“We all should know that diversity makes for a rich tapestry, and we must understand that all the threads of the tapestry are equal in value no matter what their color…”
“It is time for parents to teach young people early on that in diversity there is beauty and there is strength.” – Maya Angelou
One of the topics concerning youth I find myself often researching and learning about is identity, especially how young people view themselves and others. One area in particular is relating to race and ethnic background – how do young people see themselves and others? In my college “Women & Minorities in the Media” course I did a final paper on African American girls and how the media and role models in their lives affect the way they grow up and pursue careers.
Are we as adults and educators teaching children to see beyond color? Will the environment’s we live in and experiences we have had always have an effect on our world paradigm? Below are a few pieces and resources on this subject:
Colour Me – The Feature Film
Colour Me is a feature-length documentary film from Red Piano Productions following motivational speaker Anthony McLean and five youth on their journey to discover what it means “to be black”. McLean himself is biracial and talks about the struggles he felt growing up trying to find where he “fit in.” Watch this development reel from the documentary:
“A Girl Like Me” A Short Documentary Film by Kiri Davis
A few years back (then 17-year-old) Harlem student Kiri Davis recreated the famous doll experiment of the 1940’s by psychologist Dr. Kenneth Clark. Children were presented with dolls of different races to see how they responded to them. Kiri received recognition from various outlets for the film and was featured on the Oprah Winfrey Show, bringing the subject to the forefront to be discussed – have perceptions changed? Click here to learn more about Kiri Davis on her website.
CNN Report: Black or White: Kids on Race (May 2010 – Click here for the full report)

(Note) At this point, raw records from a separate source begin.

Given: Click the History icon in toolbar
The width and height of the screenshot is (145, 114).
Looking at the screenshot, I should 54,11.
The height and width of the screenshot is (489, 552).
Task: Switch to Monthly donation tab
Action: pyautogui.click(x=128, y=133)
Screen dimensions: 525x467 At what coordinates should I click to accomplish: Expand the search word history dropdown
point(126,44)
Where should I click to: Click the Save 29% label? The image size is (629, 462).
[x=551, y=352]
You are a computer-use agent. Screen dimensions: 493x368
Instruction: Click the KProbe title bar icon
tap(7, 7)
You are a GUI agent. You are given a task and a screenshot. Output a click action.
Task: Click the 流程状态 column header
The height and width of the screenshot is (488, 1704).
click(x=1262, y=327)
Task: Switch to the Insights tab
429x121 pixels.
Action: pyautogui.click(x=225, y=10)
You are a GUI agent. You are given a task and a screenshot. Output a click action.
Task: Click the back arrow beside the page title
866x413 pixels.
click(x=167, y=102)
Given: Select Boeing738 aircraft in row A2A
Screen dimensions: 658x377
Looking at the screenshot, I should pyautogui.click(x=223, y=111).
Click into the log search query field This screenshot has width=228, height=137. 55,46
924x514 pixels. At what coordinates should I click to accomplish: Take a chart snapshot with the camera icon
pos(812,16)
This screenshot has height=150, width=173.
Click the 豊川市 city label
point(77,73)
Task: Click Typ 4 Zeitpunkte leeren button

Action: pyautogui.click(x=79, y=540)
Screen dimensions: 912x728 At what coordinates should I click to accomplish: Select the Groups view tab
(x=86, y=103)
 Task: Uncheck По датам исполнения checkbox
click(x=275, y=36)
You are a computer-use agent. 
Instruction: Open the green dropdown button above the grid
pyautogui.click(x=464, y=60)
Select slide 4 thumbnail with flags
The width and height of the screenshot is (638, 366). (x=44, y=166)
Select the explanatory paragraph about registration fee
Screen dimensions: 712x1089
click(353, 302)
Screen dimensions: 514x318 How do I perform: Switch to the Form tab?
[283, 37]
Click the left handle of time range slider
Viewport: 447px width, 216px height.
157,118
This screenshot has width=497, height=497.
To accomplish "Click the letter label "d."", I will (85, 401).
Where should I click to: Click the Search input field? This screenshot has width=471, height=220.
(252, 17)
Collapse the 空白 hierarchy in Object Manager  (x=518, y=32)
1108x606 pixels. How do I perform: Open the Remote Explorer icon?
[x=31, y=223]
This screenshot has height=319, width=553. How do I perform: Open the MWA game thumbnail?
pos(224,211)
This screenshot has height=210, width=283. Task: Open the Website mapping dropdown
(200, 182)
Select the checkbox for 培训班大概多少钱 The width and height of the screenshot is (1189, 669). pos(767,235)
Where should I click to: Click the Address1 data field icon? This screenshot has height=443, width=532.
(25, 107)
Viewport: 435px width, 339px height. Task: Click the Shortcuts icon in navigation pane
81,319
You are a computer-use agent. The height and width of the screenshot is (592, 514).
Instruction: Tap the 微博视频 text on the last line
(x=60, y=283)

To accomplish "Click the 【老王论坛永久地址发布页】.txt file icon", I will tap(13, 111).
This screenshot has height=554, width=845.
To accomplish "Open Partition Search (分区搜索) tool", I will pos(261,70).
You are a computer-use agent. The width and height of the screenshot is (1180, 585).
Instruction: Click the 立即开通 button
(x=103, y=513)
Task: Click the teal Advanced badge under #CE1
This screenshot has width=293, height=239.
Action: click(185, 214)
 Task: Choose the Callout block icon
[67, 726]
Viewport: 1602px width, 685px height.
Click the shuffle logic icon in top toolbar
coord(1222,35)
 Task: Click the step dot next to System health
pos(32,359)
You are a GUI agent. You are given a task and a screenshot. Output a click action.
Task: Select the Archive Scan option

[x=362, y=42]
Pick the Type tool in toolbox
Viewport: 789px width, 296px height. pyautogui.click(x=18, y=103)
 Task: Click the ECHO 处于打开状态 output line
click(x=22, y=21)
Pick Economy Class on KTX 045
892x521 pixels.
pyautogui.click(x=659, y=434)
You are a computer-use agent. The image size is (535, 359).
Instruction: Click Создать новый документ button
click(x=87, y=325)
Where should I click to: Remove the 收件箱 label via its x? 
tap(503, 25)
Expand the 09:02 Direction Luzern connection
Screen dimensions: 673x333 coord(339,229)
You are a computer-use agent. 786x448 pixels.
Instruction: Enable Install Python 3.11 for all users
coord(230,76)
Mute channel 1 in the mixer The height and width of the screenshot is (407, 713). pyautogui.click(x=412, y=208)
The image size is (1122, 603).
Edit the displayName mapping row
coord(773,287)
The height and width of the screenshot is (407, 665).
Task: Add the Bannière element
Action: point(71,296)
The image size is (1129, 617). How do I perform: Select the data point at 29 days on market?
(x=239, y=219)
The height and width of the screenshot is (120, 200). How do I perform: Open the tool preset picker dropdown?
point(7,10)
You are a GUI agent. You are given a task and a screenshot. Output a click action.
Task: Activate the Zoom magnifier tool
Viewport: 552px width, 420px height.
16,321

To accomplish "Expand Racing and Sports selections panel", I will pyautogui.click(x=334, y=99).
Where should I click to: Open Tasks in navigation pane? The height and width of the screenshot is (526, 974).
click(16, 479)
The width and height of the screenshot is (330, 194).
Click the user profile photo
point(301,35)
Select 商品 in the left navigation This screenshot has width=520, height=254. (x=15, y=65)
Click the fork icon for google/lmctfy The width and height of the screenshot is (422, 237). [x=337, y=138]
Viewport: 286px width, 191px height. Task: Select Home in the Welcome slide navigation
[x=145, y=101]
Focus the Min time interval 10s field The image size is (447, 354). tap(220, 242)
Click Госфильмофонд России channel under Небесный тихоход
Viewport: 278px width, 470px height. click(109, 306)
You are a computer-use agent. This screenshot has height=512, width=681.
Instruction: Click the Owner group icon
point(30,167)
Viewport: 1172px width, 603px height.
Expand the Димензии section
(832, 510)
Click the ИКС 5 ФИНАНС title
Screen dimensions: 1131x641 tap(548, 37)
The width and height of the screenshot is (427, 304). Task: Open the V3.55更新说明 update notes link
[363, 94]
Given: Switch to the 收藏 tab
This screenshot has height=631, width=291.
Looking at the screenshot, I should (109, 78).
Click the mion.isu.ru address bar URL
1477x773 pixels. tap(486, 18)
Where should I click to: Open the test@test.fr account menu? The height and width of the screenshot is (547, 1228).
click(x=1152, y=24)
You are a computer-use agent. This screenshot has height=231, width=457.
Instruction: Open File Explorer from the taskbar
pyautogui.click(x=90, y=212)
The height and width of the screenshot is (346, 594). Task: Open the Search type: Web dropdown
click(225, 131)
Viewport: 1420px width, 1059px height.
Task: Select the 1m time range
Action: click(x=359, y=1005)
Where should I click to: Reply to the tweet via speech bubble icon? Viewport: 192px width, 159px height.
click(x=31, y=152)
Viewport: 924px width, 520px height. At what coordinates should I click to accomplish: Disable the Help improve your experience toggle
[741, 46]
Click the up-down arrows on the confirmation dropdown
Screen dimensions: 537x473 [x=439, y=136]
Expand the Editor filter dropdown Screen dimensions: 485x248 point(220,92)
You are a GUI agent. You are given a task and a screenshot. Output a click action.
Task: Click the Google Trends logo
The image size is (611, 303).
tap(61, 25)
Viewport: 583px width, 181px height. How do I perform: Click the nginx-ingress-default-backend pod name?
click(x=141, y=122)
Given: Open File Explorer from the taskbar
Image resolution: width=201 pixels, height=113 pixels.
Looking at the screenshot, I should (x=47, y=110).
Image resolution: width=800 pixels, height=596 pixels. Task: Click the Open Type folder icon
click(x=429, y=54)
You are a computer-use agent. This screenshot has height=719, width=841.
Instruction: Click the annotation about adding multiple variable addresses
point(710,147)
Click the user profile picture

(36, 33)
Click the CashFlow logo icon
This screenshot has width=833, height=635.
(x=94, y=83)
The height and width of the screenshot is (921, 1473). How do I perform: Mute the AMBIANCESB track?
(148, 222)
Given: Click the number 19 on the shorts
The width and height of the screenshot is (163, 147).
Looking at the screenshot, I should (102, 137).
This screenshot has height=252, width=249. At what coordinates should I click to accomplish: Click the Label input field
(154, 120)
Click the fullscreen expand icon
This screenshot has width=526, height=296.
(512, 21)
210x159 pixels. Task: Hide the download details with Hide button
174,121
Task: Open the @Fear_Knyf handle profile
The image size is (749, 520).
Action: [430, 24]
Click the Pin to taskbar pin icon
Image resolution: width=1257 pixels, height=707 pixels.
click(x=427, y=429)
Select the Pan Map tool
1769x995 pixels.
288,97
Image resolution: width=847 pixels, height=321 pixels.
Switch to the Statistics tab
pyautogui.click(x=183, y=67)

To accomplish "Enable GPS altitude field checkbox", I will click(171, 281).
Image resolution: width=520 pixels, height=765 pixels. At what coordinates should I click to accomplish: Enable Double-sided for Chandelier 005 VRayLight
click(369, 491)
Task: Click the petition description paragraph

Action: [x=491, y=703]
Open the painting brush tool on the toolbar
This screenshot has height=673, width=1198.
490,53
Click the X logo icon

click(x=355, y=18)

CNN commissioned a study on children’s racial beliefs, attitudes and preferences that shows black and white children are biased toward lighter skin. The test aimed to re-create the landmark Doll Test from 1940s. The two girls at the end of the video have so much wisdom and see the reality that “you don’t judge someone by the way they look but by the way they act.” Though it was sad to see when some didn’t realize their worth, it’s refreshing to see that some really “get it”.